#### ACTION ITEM
From the line containing "Click the 07/08/2025 payment date cell" through the last line of the data, return those lines exactly as written and nothing more.

#### EXTRACTED INFORMATION
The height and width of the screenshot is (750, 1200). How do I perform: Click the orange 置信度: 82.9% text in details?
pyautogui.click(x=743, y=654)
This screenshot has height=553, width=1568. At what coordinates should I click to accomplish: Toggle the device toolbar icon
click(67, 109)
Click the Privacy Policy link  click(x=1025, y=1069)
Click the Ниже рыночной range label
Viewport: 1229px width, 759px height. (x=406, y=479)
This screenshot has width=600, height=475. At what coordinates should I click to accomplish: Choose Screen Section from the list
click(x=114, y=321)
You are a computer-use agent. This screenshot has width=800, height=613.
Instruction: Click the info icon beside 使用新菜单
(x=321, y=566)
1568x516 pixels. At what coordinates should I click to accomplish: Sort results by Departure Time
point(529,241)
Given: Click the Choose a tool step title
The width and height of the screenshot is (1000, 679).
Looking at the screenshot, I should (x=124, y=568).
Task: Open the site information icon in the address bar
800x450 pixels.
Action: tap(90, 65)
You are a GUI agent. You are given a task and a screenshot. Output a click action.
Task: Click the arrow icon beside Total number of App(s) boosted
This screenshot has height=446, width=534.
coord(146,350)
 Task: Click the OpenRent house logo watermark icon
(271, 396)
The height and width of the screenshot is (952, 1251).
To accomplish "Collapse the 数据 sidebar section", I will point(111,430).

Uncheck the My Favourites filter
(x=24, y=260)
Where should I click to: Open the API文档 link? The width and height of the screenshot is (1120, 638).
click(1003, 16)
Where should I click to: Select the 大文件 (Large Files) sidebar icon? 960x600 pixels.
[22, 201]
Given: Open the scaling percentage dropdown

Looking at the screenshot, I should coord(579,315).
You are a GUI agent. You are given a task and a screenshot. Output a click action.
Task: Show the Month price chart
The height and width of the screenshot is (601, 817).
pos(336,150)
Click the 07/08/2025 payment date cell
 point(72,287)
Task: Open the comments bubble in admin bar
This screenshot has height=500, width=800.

#### ANSWER TO THIS EXERCISE
Click the 07/08/2025 payment date cell
 point(72,287)
Task: Open the comments bubble in admin bar
This screenshot has height=500, width=800.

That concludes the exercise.